AVMA addresses animal abuse, research cats and dogs, outdoor housing of pets

Published on May 29, 2019

DoghouseThe AVMA Board of Directors, while meeting April 11-13, revised guidance for veterinarians on responding to animal abuse or neglect, approved a policy supporting best practices in the adoption of research cats and dogs, and expanded guidelines for responsible pet ownership to address outdoor housing.

Animal abuse

The previous version of the AVMA policy "Animal Abuse and Animal Neglect" discussed "the responsibility of the veterinarian" to report suspected cases of abuse or neglect and to educate clients regarding humane care and treatment of animals. Dr. Lori Teller, District VIII representative on the Board, said concerns about liability factored into the revisions. The revised policy reads as follows:

"The AVMA recognizes that veterinarians may observe cases of suspected animal abuse or neglect as defined by federal or state laws, or local ordinances. The AVMA encourages state legislation providing immunity from liability in any civil, criminal, or state licensing action to any veterinarian who reports, in good faith, a suspected case of animal abuse or neglect to the proper authorities. Additionally, the AVMA encourages state legislatures to pass legislation that client/patient records related to suspected cases of animal abuse or neglect provided to proper authorities are exempt from confidentiality restrictions. Prompt disclosure of abuse is necessary to protect the health and welfare of animals and people. Veterinarians should be aware that accurate, timely record keeping and documentation of these cases are essential. The AVMA encourages veterinarians to educate clients, recognize the signs of animal abuse and neglect, and familiarize themselves with relevant laws and the appropriate authorities to whom they should report suspected cases of animal abuse or neglect within their jurisdiction."

Post-study adoption

The new AVMA policy "Research Dogs and Cats Adoption" meets a need "to support and endorse best practices in laboratory animal retirement and adoption," according to background materials from the AVMA Animal Welfare Committee. The American Society of Laboratory Animal Practitioners and American College of Laboratory Animal Medicine support the new policy. Dr. Rena Carlson, District XI representative on the AVMA Board, said the groups wanted a policy from the AVMA to help guide state legislation on adoption of research dogs and cats.

According to the policy: "The AVMA supports the adoption of healthy, post-study, research and teaching animals into long-term, private homes as companion animals through the use of adoption programs developed and managed by research institutions. The AVMA encourages research institution adoption programs because they can provide the individualized attention needed by each animal moving from a laboratory home into a private home."

The policy notes that adoption programs through research institutions typically fall under the purview of an oversight body and must comply with federal regulations or policies that protect animal welfare and health. The policy goes on to list factors to consider when developing an adoption program at a research institution and when determining the potential of individual animals for adoption.

Outdoor housing

The intent of expanding the AVMA policy "Guidelines for Responsible Pet Ownership" to address outdoor housing is "to support the engagement in welfare-focused efforts and assist in empowering animal care and control agencies to intervene in situations of outdoor housing–based neglect—without supporting or opposing any particular housing or restraint method," according to background materials from the AVMA Steering Committee on Human-Animal Interactions.

Per the revised policy: "Animals that spend extended periods of time outside require habitats that protect their health, safety, and welfare. Outdoor confinement of an animal should include provisions to minimize distress or discomfort to the animal, and assure access to appropriate food, water, and shelter from extreme weather conditions."

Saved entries
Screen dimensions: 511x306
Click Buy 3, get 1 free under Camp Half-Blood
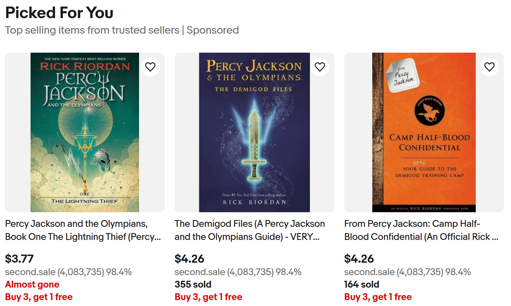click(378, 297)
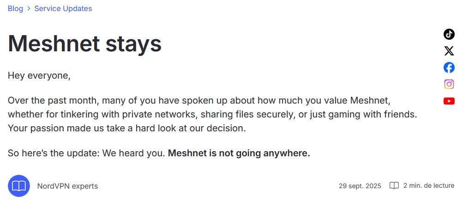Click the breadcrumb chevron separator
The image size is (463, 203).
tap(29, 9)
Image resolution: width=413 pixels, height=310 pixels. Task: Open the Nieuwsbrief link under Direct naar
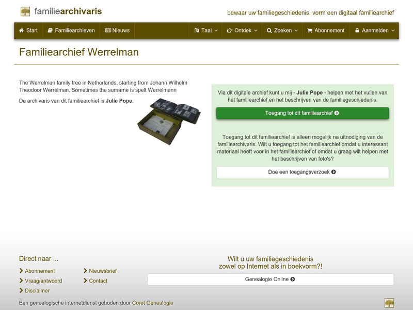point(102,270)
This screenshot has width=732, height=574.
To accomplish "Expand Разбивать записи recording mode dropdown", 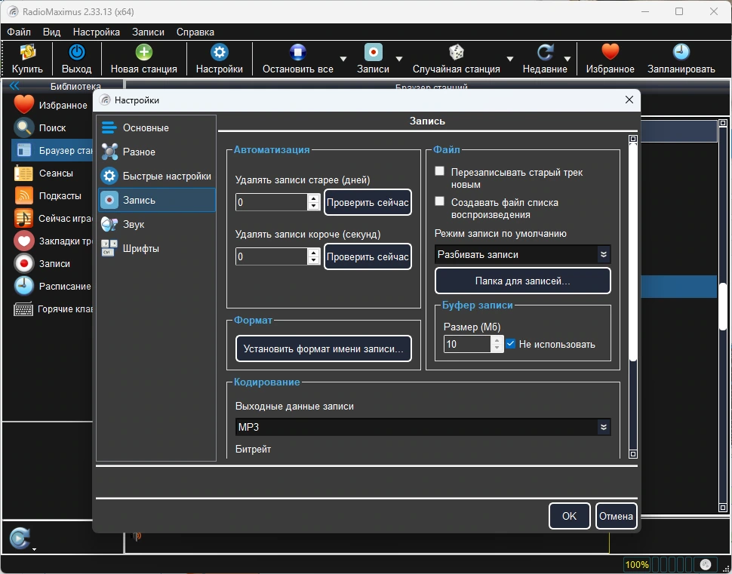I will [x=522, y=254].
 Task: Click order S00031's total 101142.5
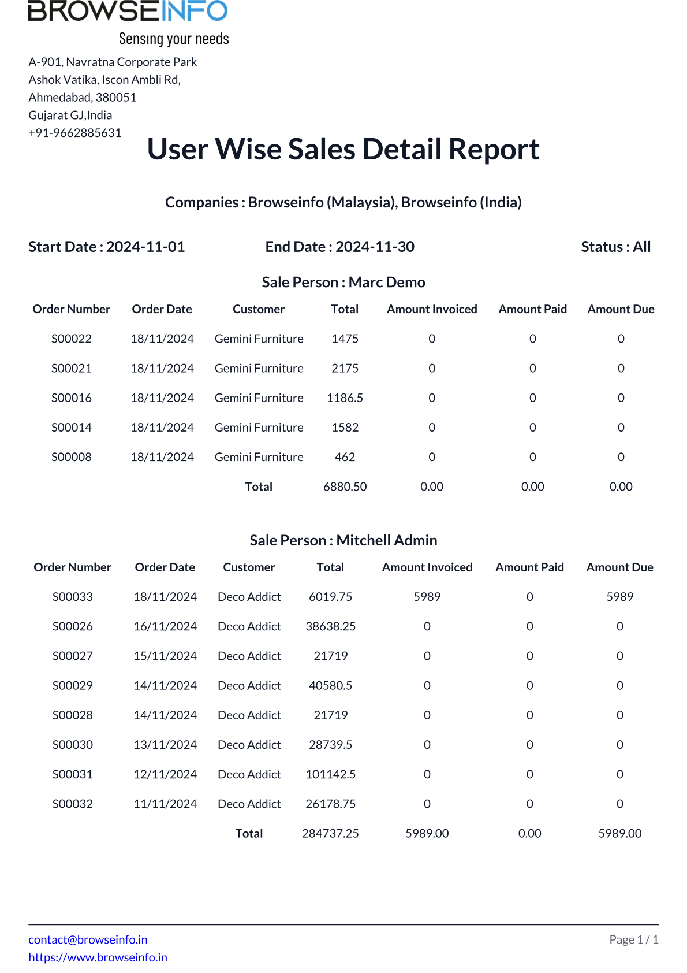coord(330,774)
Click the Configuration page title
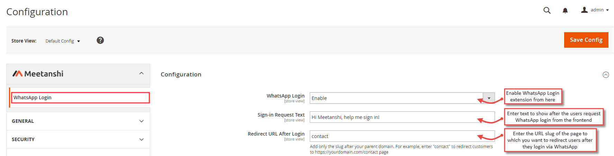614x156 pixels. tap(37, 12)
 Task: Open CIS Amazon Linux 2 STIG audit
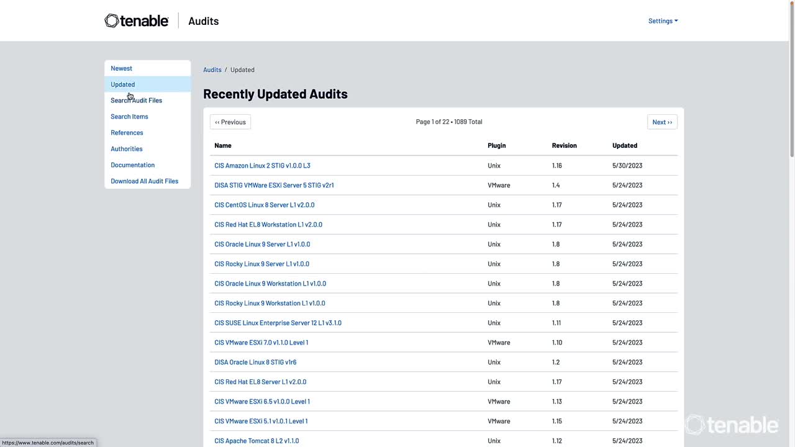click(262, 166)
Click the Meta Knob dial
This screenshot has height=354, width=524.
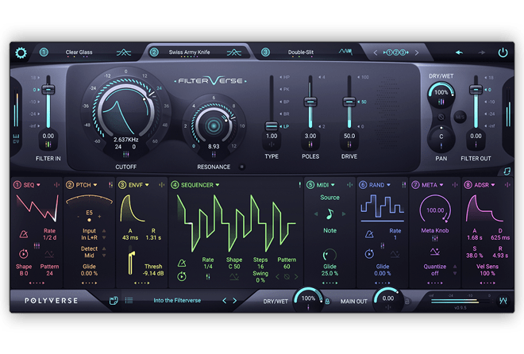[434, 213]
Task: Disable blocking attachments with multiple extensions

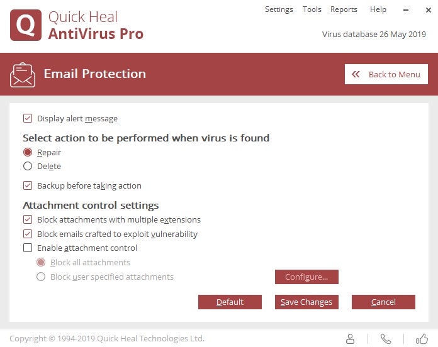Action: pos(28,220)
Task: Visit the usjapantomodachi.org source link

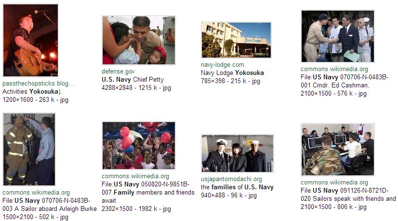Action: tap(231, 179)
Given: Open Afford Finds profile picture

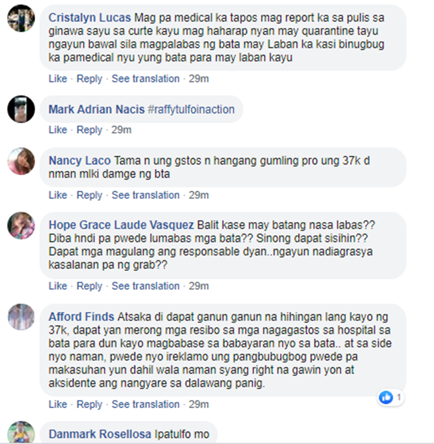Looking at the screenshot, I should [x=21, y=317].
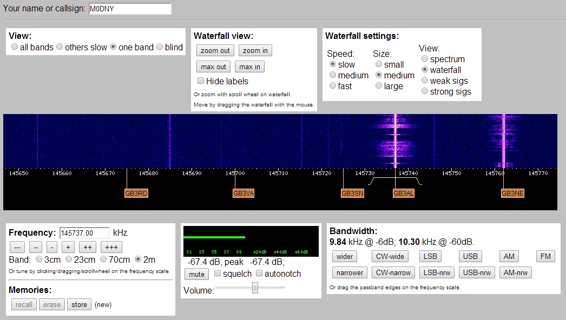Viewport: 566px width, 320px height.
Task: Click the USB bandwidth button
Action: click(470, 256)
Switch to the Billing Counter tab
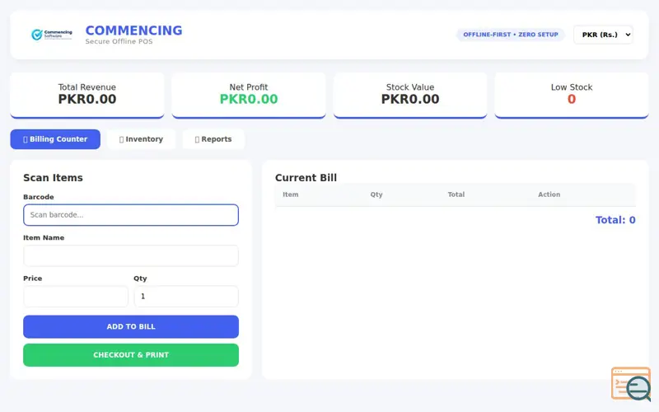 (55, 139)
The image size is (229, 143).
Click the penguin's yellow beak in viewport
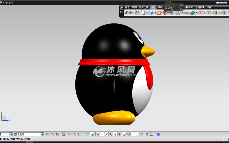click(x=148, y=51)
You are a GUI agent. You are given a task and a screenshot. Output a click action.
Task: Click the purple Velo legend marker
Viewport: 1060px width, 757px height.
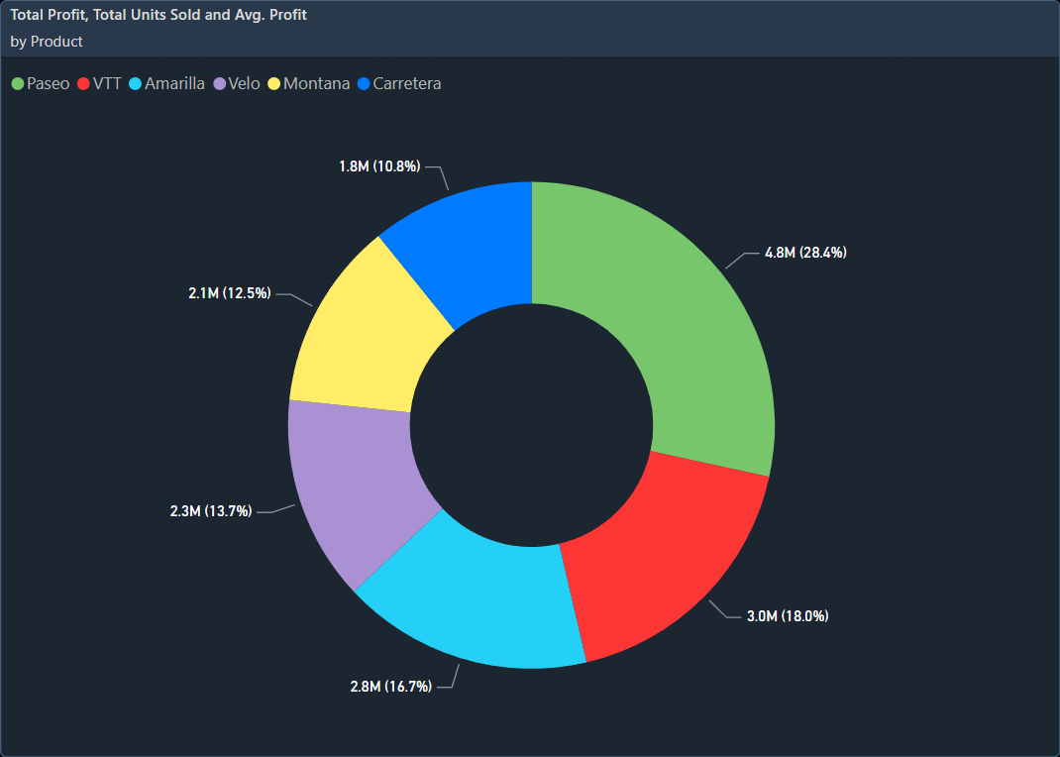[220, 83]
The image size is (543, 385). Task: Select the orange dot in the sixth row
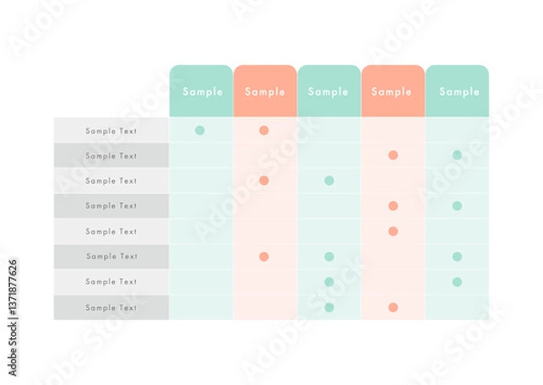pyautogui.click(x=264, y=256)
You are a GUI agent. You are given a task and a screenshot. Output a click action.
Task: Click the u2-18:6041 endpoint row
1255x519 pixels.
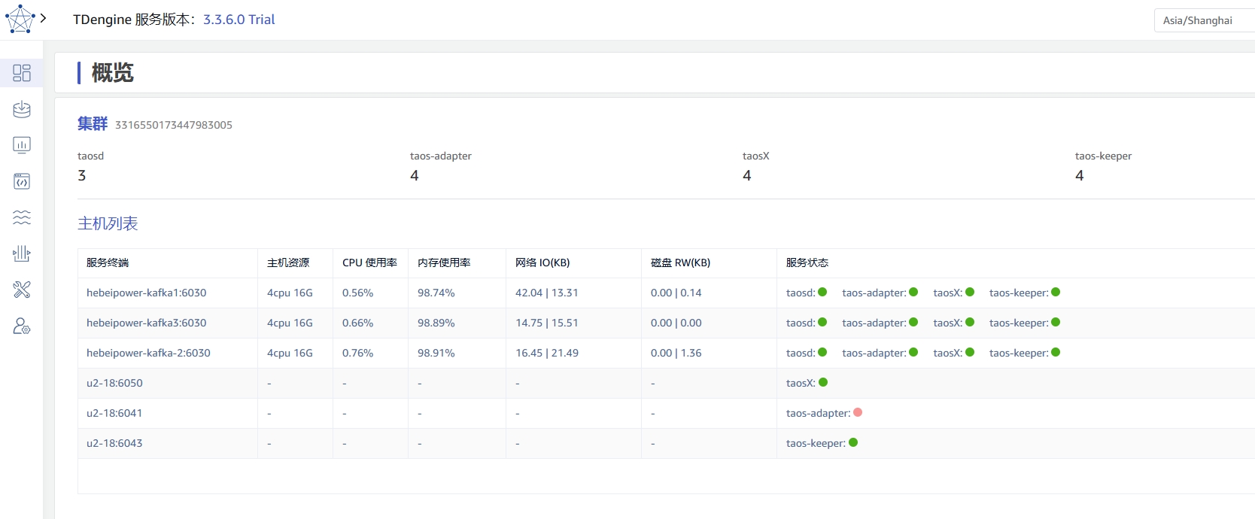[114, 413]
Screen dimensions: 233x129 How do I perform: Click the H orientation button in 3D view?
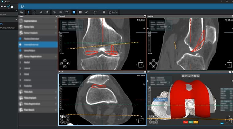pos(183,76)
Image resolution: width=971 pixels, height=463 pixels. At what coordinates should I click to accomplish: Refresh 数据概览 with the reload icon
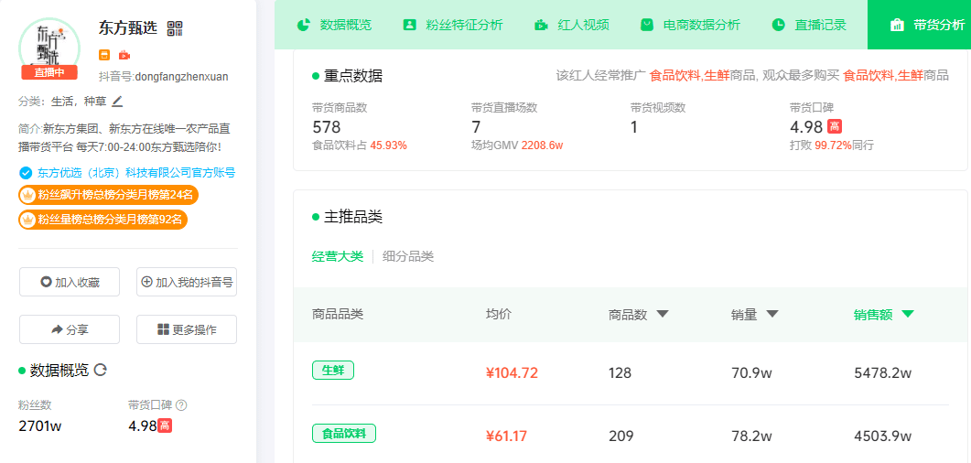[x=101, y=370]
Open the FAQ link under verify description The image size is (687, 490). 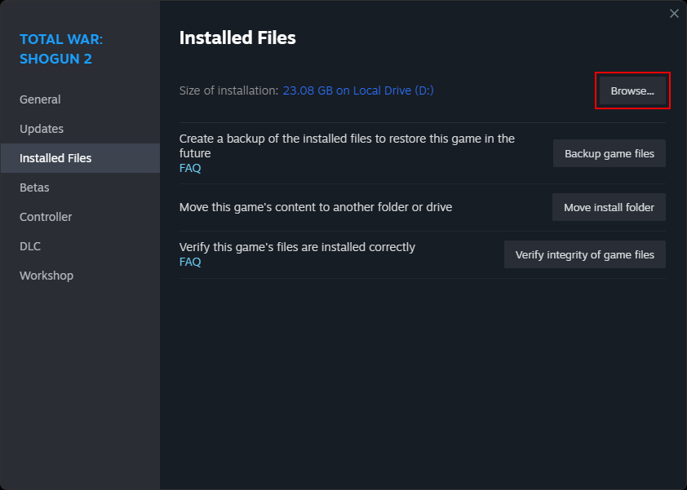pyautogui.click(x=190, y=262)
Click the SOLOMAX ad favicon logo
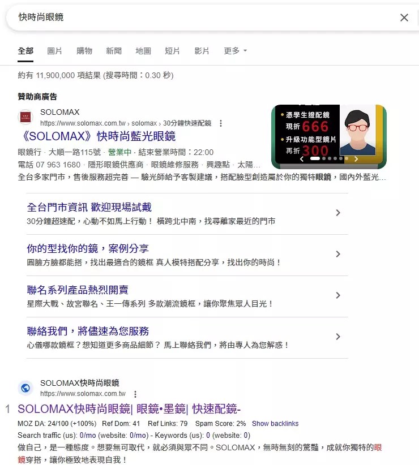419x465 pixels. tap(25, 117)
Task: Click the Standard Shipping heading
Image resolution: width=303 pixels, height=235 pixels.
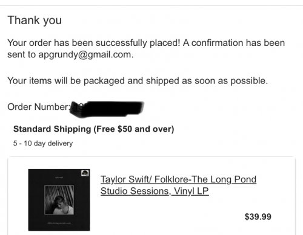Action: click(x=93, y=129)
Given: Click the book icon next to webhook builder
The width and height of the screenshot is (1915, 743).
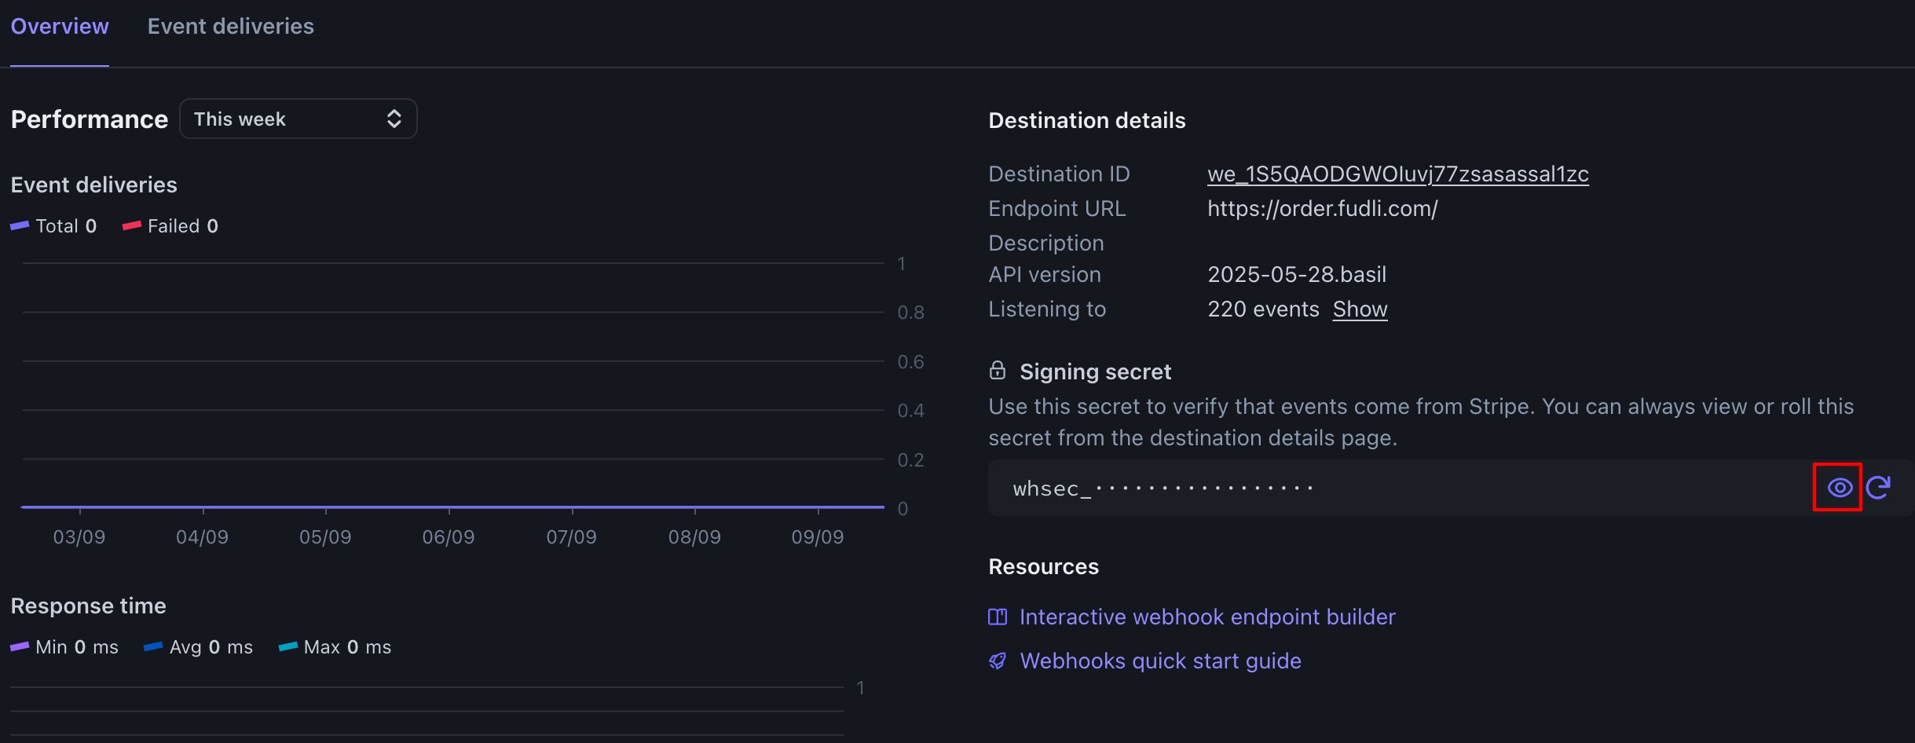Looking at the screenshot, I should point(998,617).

Questions on the material:
(a) According to the AVMA policy article, on what dates did the Board of Directors meet?
(b) Update the AVMA policy article's text between "The policy notes" and "animals for adoption.", inclusive, with "oversight body" replaced by "review board".

Answers to the exercise:
(a) April 11-13

(b)
The policy notes that adoption programs through research institutions typically fall under the purview of an review board and must comply with federal regulations or policies that protect animal welfare and health. The policy goes on to list factors to consider when developing an adoption program at a research institution and when determining the potential of individual animals for adoption.